### Recorded data
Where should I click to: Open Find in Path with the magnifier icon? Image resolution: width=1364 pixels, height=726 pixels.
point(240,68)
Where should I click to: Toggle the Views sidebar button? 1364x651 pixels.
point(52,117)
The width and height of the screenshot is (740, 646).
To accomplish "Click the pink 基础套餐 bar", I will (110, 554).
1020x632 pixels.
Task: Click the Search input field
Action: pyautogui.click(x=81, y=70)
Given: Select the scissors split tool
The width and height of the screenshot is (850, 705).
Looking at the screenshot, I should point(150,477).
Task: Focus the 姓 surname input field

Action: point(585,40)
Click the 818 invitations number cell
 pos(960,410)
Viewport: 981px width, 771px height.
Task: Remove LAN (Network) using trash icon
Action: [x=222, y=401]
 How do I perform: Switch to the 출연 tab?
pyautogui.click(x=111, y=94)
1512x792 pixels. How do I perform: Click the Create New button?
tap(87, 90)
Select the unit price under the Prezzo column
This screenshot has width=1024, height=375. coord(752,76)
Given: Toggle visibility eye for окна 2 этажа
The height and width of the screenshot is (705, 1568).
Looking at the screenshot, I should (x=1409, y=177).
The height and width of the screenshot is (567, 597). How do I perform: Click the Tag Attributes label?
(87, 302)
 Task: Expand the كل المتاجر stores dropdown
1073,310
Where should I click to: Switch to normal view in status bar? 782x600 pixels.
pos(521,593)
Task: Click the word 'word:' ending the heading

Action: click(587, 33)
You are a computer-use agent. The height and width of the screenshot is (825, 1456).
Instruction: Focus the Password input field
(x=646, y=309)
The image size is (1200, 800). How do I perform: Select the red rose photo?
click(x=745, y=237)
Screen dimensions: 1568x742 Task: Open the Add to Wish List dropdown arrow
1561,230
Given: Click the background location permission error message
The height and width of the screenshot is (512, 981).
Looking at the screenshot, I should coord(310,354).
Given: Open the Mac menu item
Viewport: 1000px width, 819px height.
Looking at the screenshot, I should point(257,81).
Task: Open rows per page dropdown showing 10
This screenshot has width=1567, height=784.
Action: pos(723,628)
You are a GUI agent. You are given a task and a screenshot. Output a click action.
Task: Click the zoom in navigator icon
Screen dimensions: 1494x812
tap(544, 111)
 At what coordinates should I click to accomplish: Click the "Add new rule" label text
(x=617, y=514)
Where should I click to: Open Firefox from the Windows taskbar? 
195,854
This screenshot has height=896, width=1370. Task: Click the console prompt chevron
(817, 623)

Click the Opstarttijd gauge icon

### Set task
Please give everything from the line containing "Task: Open rows per page dropdown showing 10" down to the end of the listing again, switching "chevron" to "caret" and leaving all else unchanged.

### Output of the task
Task: Open rows per page dropdown showing 10
This screenshot has width=1567, height=784.
Action: pos(723,628)
You are a GUI agent. You are given a task and a screenshot. Output a click action.
Task: Click the zoom in navigator icon
Screen dimensions: 1494x812
tap(544, 111)
 At what coordinates should I click to accomplish: Click the "Add new rule" label text
(x=617, y=514)
Where should I click to: Open Firefox from the Windows taskbar? 
195,854
This screenshot has height=896, width=1370. Task: Click the console prompt caret
(817, 623)

Click the Opstarttijd gauge icon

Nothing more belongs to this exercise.